# WORK TO BE COMPLETED
What is the number of lines in the records below holding the string "agent"? Reply with it and nothing else.
──────── DATA EXTRACTS ────────
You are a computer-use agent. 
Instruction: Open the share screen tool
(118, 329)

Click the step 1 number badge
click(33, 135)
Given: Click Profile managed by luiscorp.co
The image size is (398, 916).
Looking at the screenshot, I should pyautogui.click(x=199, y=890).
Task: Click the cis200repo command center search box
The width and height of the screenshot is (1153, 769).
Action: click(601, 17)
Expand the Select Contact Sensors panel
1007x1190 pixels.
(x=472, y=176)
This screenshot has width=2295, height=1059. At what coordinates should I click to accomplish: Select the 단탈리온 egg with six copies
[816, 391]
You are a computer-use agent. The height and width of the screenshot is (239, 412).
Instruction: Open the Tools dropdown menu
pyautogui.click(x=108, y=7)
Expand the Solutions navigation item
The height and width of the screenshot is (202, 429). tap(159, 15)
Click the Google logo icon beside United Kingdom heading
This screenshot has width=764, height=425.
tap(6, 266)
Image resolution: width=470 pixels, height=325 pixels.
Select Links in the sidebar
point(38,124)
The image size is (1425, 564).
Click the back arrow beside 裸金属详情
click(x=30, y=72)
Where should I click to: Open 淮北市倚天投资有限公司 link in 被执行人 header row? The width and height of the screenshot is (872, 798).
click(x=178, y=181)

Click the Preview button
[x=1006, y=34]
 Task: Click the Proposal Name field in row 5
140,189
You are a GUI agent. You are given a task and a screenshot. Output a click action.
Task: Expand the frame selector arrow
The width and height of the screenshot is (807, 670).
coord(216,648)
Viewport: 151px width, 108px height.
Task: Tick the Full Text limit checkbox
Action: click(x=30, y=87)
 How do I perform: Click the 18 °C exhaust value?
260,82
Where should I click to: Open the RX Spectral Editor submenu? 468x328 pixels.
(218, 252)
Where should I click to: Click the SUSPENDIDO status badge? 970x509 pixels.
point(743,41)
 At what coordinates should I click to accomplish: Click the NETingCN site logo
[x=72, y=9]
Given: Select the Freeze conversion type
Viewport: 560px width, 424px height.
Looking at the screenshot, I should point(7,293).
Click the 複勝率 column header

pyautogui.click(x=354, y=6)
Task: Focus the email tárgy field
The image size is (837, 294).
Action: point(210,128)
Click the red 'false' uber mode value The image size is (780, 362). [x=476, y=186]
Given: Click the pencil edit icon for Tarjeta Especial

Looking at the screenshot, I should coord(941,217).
────────
# ANSWER TO THIS PROBLEM
3